## JOB:
Extract the lines of the records starting at the line containing "You are a GUI" and continuing through the end of the records, and reproduce them exactly. Leave the pictures out of your answer.

[Data extracted from a collection]
============================================================

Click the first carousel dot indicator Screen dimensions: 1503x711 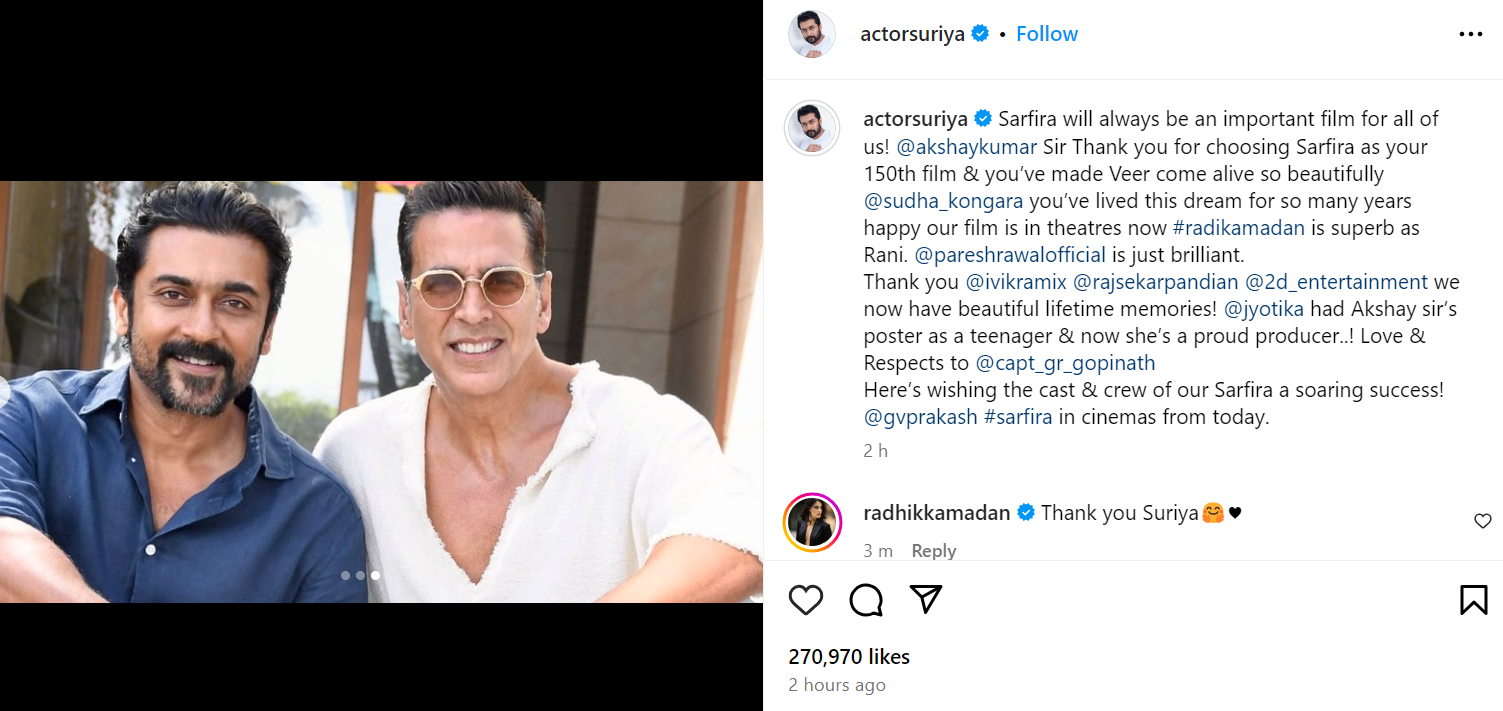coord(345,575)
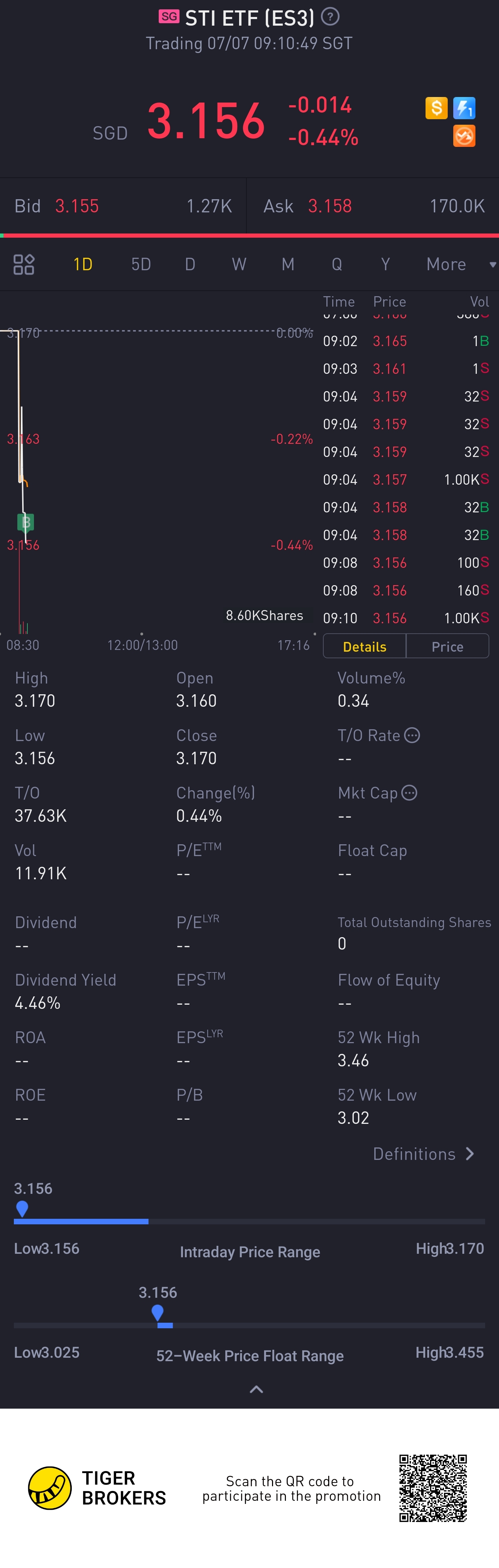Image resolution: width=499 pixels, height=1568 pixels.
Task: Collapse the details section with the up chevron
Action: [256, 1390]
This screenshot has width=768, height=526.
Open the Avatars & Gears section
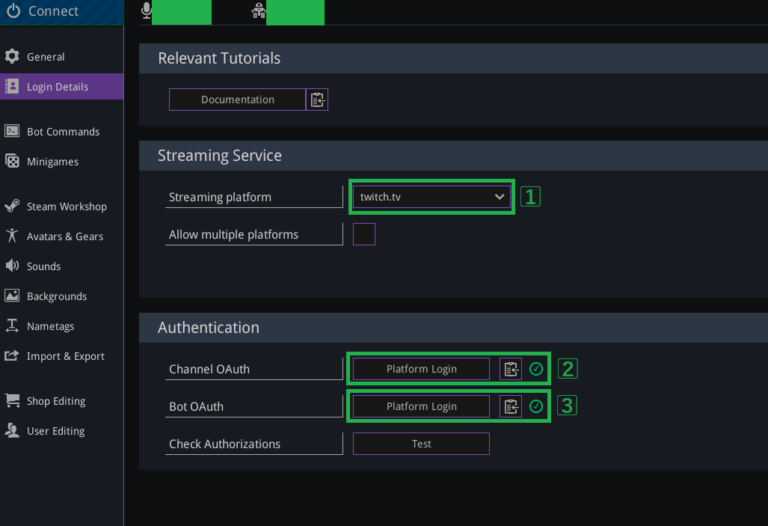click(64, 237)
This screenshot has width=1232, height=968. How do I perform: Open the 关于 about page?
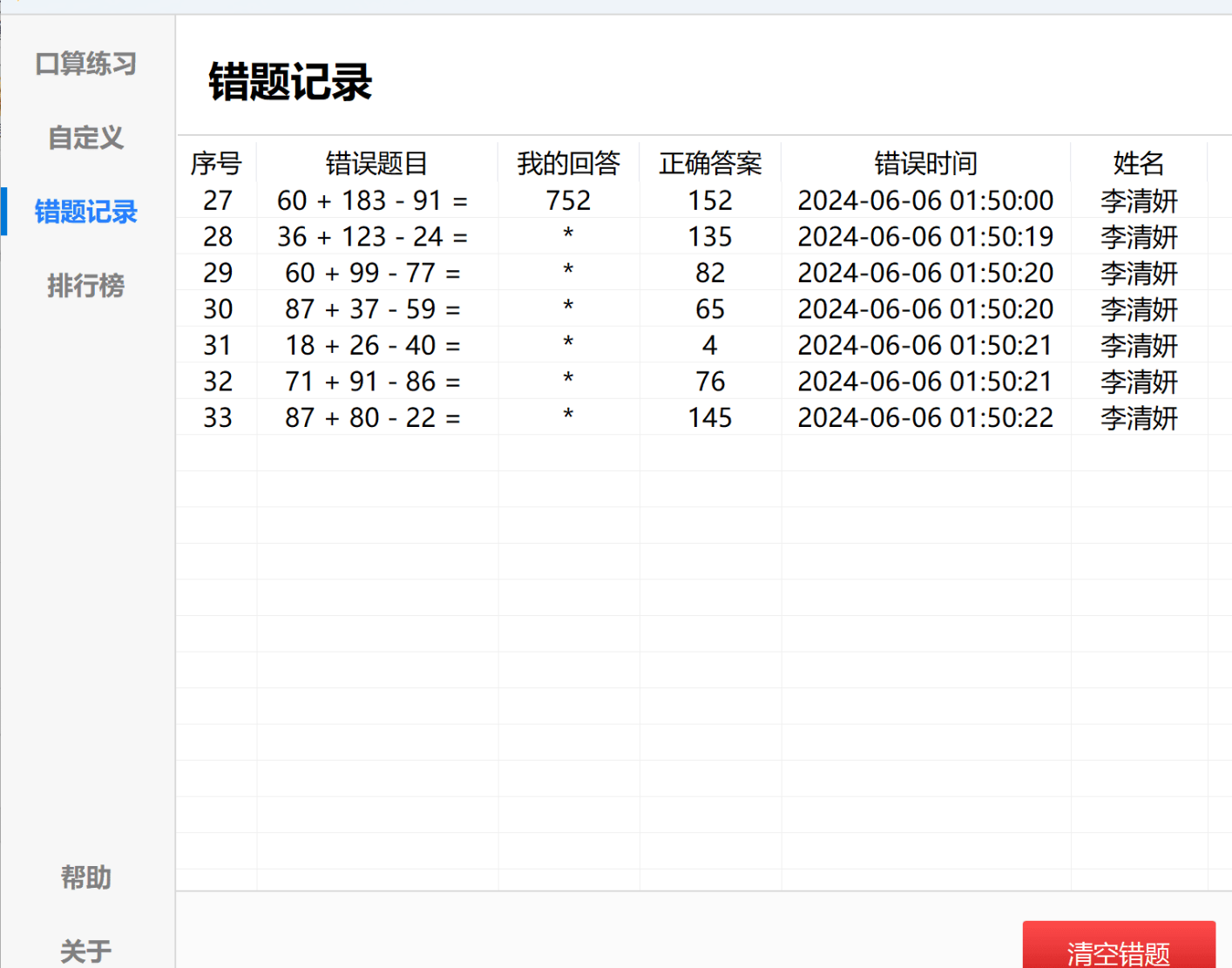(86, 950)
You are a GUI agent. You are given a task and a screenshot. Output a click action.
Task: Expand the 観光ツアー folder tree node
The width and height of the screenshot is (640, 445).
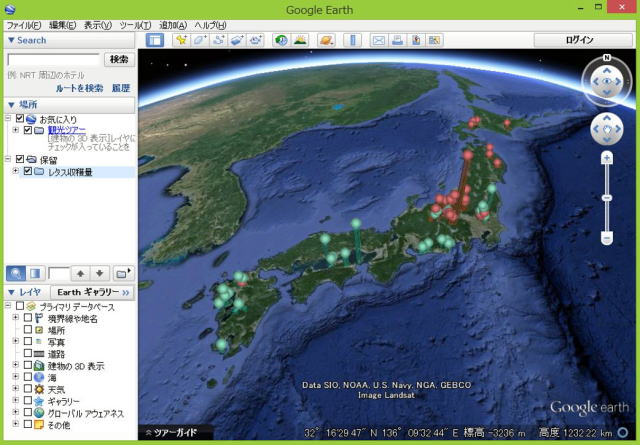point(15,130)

============================================================

## SOLVED PROBLEM:
You are a GUI agent. You are given a task and a screenshot. Output a click action.
Task: Expand the 観光ツアー folder tree node
The width and height of the screenshot is (640, 445).
point(15,130)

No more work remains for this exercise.